* _TASK ITEM_:
All of the lines below are to be transcribed faithfully, with pictures excluded from the copy.
◆ ◆ ◆
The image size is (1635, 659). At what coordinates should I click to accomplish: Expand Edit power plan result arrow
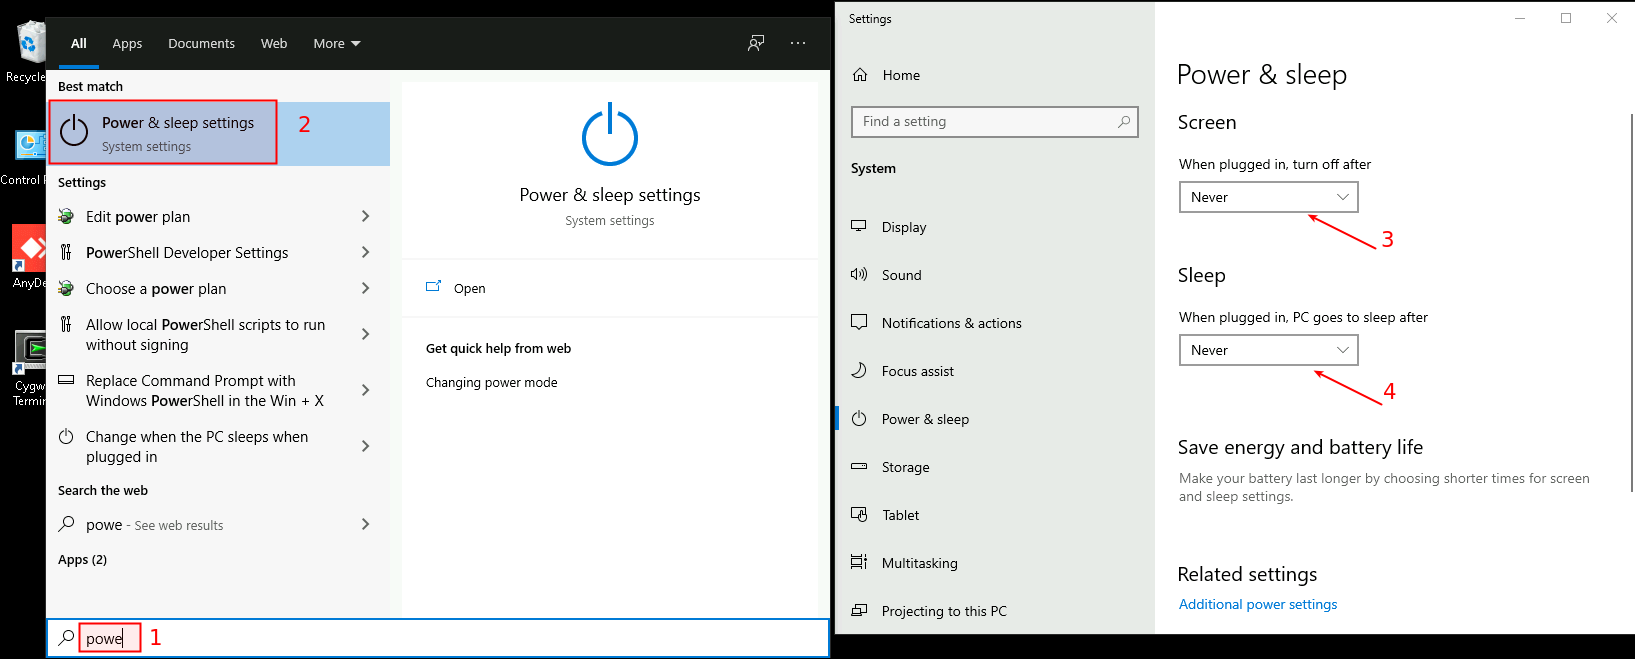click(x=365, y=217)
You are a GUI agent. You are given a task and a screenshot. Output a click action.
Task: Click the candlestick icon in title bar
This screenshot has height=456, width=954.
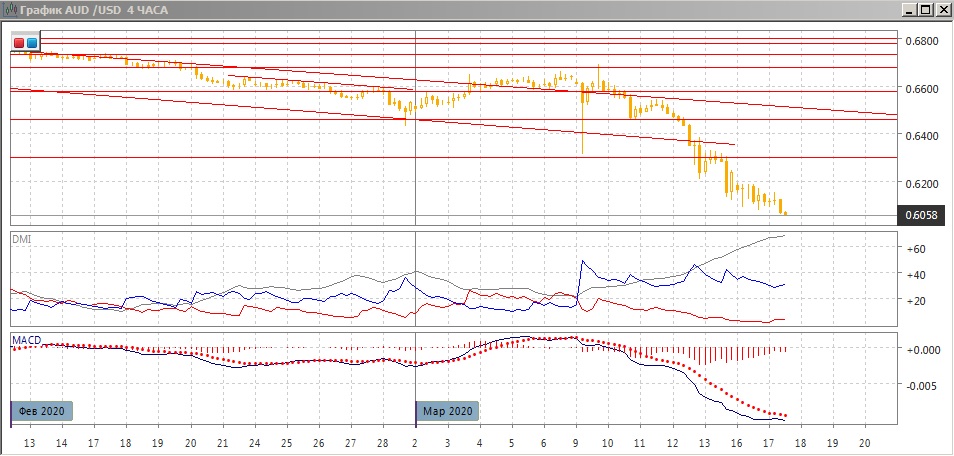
◆ ◆ ◆
* _THE ANSWER_:
The image size is (1635, 659). At what coordinates should I click to accomplish: Expand Edit power plan result arrow
click(x=365, y=217)
You are a GUI agent. You are given a task and a screenshot. Output a click action.
Task: Click the candlestick icon in title bar
This screenshot has height=456, width=954.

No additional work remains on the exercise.